▶ Job
Put each line of the material below into a Markdown table with two columns, Row and Line. Number the rows in order and leave out blank lines.

# start of Task inputs

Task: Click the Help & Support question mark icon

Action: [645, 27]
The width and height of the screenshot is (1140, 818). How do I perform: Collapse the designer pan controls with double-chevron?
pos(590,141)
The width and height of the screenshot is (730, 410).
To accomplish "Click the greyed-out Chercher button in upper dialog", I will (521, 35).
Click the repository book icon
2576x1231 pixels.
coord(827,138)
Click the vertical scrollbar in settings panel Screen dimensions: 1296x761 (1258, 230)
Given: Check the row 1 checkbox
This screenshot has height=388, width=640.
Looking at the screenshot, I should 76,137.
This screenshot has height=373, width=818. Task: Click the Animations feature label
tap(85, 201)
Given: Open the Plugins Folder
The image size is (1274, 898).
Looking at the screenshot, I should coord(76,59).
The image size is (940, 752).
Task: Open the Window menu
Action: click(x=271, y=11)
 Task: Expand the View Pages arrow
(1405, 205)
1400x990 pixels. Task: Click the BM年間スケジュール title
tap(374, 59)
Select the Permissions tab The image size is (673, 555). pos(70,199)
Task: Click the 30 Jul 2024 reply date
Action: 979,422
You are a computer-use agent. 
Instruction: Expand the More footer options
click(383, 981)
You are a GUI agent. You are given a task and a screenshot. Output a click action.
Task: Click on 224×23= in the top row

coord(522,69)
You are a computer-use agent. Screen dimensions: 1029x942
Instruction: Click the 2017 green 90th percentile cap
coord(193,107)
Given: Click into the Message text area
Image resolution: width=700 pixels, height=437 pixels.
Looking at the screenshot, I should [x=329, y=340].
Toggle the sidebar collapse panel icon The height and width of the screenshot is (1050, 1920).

# end of Task inputs

▶ Full solution
| Row | Line |
|---|---|
| 1 | Task: Click the Help & Support question mark icon |
| 2 | Action: [645, 27] |
| 3 | The width and height of the screenshot is (1140, 818). How do I perform: Collapse the designer pan controls with double-chevron? |
| 4 | pos(590,141) |
| 5 | The width and height of the screenshot is (730, 410). |
| 6 | To accomplish "Click the greyed-out Chercher button in upper dialog", I will (521, 35). |
| 7 | Click the repository book icon |
| 8 | 2576x1231 pixels. |
| 9 | coord(827,138) |
| 10 | Click the vertical scrollbar in settings panel Screen dimensions: 1296x761 (1258, 230) |
| 11 | Given: Check the row 1 checkbox |
| 12 | This screenshot has height=388, width=640. |
| 13 | Looking at the screenshot, I should 76,137. |
| 14 | This screenshot has height=373, width=818. Task: Click the Animations feature label |
| 15 | tap(85, 201) |
| 16 | Given: Open the Plugins Folder |
| 17 | The image size is (1274, 898). |
| 18 | Looking at the screenshot, I should coord(76,59). |
| 19 | The image size is (940, 752). |
| 20 | Task: Open the Window menu |
| 21 | Action: click(x=271, y=11) |
| 22 |  Task: Expand the View Pages arrow |
| 23 | (1405, 205) |
| 24 | 1400x990 pixels. Task: Click the BM年間スケジュール title |
| 25 | tap(374, 59) |
| 26 | Select the Permissions tab The image size is (673, 555). pos(70,199) |
| 27 | Task: Click the 30 Jul 2024 reply date |
| 28 | Action: 979,422 |
| 29 | You are a computer-use agent.  |
| 30 | Instruction: Expand the More footer options |
| 31 | click(383, 981) |
| 32 | You are a GUI agent. You are given a task and a screenshot. Output a click action. |
| 33 | Task: Click on 224×23= in the top row |
| 34 | coord(522,69) |
| 35 | You are a computer-use agent. Screen dimensions: 1029x942 |
| 36 | Instruction: Click the 2017 green 90th percentile cap |
| 37 | coord(193,107) |
| 38 | Given: Click into the Message text area |
| 39 | Image resolution: width=700 pixels, height=437 pixels. |
| 40 | Looking at the screenshot, I should [x=329, y=340]. |
| 41 | Toggle the sidebar collapse panel icon The height and width of the screenshot is (1050, 1920). |